Le BFR est, par essence, un candidat évident pour la digitalisation compte tenu du fait que les volumes de données sous-jacentes au BFR (données clients, factures, références articles, mouvements d’approvisionnement ou de livraison, etc.) sont souvent gigantesques. Si une première phase a déjà largement impacté la gestion des processus BFR au travers de processus d’automatisation robotisés (RPA avec la dématérialisation des factures, traitement automatique des règlements, gestion électronique des documents, automatisation de la gestion des commandes, etc.), l’avènement de l’ère de la data strategy constitue un tournant majeur.

En offrant la possibilité de collecter, de croiser, d’analyser presque en temps réel ces multiples données, les plateformes digitales deviennent de véritables outils d’aide à la décision voire à la prédiction. Les données du service commercial d’une entreprise peuvent par exemple apporter une forte valeur ajoutée dans la gestion du BFR en permettant d’analyser et d’anticiper le comportement de paiement d’un client, par exemple en fonction de la typologie de ses achats.

De nombreux progrès ont déjà été réalisés, d’autant que ces outils digitaux, souvent accessibles comme un service (software as a service), sont faciles à paramétrer. La gestion du poste clients s’est par exemple énormément simplifiée et automatisée. Sur les stocks, les outils de planification de la production et des commandes génèrent déjà d’importants gains d’efficacité.

De nouvelles techniques de gestion des stocks émergent comme le DDMRP, qui s’appuie sur la disponibilité accrue des données en temps réel pour adapter en continu les niveaux de stock aux fluctuations de la demande. Ces progrès sont rendus possibles par des outils comme Bevolta par exemple qui assiste l’analyse et simplifie la prise de décision en quasi-temps réel. Le financement du BFR se transforme aussi avec l’apport des fintechs qui proposent des solutions novatrices, sur mesure et souvent moins coûteuses là encore en partie grâce à la «démocratisation» de l’échange de données.

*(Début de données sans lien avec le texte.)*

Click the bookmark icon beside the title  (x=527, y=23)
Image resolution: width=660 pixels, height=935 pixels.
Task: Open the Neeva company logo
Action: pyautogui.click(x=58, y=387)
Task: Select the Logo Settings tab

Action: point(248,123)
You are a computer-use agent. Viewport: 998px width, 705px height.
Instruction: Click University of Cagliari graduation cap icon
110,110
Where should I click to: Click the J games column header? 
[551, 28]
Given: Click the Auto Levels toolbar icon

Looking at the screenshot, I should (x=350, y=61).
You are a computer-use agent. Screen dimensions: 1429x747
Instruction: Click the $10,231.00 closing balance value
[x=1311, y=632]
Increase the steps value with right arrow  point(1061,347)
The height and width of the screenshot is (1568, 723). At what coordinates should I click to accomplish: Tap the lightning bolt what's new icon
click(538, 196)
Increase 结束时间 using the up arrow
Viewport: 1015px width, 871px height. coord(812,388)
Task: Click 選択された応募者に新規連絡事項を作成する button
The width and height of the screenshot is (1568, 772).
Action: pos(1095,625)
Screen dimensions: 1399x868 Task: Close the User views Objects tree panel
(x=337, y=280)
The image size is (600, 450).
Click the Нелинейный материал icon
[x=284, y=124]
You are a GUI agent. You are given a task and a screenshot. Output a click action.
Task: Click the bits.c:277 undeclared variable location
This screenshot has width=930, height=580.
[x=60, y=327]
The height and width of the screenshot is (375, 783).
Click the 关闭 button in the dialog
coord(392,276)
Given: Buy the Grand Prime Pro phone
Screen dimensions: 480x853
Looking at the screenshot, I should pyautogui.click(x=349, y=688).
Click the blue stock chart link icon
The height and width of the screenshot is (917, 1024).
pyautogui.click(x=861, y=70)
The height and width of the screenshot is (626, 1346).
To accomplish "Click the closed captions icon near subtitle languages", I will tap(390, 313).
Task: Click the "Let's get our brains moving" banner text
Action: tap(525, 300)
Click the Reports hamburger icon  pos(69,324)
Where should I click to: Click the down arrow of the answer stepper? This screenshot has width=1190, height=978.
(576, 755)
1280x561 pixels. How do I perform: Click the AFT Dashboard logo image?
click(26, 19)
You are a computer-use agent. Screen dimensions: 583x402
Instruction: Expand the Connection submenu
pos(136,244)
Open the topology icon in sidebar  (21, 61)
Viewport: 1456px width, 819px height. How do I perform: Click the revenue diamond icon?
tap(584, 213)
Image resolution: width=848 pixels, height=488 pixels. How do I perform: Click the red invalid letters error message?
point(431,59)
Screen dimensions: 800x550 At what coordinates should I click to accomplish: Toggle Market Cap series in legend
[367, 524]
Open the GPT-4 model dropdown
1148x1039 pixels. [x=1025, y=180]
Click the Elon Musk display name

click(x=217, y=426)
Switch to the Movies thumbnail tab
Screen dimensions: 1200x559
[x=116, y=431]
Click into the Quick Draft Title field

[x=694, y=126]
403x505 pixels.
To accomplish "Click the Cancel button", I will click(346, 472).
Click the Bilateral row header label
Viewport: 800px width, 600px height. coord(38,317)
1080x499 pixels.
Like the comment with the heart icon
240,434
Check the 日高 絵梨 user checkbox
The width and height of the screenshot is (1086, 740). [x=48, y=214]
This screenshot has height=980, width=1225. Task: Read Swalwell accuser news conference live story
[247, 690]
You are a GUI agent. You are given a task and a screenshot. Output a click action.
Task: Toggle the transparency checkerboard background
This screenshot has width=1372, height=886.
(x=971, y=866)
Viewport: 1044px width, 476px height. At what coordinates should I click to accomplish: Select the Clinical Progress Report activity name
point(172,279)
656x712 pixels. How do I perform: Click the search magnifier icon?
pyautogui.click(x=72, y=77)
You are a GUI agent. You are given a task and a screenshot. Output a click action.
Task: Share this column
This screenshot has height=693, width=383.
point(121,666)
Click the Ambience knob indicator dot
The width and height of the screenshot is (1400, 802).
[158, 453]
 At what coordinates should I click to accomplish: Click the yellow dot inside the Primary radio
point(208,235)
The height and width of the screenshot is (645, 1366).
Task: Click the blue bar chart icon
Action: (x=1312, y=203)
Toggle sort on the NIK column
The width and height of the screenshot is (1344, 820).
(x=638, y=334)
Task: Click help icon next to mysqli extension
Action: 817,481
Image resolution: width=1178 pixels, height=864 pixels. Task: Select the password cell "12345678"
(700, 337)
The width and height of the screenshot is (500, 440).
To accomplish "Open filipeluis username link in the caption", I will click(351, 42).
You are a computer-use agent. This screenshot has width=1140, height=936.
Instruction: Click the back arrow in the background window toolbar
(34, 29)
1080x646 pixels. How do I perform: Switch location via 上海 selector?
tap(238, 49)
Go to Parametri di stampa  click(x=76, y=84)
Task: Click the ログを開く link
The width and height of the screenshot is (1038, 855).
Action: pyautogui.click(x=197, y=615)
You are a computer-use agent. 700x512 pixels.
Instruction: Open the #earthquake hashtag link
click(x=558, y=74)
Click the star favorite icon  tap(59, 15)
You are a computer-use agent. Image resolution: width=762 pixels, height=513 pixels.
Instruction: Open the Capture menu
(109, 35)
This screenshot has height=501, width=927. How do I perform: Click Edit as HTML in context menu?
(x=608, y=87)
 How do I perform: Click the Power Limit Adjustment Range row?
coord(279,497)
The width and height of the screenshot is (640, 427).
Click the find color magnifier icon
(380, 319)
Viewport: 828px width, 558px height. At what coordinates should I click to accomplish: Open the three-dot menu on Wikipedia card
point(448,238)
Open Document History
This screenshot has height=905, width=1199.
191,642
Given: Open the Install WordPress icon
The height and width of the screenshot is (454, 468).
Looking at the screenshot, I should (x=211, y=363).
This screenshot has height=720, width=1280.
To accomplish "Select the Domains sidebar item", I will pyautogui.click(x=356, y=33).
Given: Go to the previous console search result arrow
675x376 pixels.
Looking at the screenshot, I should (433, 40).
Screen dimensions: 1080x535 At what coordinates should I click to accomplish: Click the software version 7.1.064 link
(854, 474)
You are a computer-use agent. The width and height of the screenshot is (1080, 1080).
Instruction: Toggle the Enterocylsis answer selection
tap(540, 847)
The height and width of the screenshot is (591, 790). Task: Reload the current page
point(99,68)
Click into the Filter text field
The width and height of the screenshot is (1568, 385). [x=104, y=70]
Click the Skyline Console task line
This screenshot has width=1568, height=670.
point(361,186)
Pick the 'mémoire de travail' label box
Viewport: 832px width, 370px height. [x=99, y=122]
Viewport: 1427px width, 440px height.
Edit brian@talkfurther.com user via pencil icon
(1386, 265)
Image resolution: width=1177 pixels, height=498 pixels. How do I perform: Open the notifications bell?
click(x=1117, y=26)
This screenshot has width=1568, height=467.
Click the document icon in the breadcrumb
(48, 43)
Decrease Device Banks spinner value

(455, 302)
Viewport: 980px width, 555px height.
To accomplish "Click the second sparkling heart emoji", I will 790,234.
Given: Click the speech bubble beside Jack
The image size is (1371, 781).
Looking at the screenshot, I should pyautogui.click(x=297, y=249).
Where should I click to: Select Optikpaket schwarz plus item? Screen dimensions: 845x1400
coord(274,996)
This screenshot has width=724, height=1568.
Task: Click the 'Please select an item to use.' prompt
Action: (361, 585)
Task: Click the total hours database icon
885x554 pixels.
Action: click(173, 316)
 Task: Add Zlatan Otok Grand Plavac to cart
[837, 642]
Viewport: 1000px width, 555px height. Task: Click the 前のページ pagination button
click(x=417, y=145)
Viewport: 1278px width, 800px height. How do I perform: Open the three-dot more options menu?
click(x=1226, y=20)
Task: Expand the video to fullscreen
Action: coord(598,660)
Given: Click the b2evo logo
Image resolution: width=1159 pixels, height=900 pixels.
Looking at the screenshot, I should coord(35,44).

Les entreprises sont-elles réellement prêtes à ce «BFR digital» ?
Sur le papier, le potentiel est immense et séduisant. Mais il est vrai que les entreprises, et plus particulièrement les PME ou les ETI, n’en sont pas encore là. Plusieurs raisons expliquent ce décalage. La finance est rarement la tête de proue de la digitalisation de l’entreprise. Le marketing ou les ventes sont souvent les premiers pilotes.

Ensuite, la mise en oeuvre de nouveaux outils peut demander du temps, du conseil, des investissements initiaux, qui peuvent effrayer le dirigeant. Enfin, les freins politiques sont encore très importants dans beaucoup d’entreprises, qui privilégient encore une vision de court terme. Le BFR joue souvent le rôle de variable d’ajustement dans la recherche de l’optimum entre croissance du chiffre d’affaires, progression de la marge et réduction du BFR, même avec les mauvais payeurs chroniques. Les directions ont aussi parfois peur de perdre en autonomie et en légitimité par la mise en place de processus très industrialisés ne laissant que peu de place aux particularités. Cette dimension psychologique et humaine est primordiale comme c’est le cas pour la plupart des projets de transformation. Comme face à toute révolution, la maturité des uns et des autres est très variable.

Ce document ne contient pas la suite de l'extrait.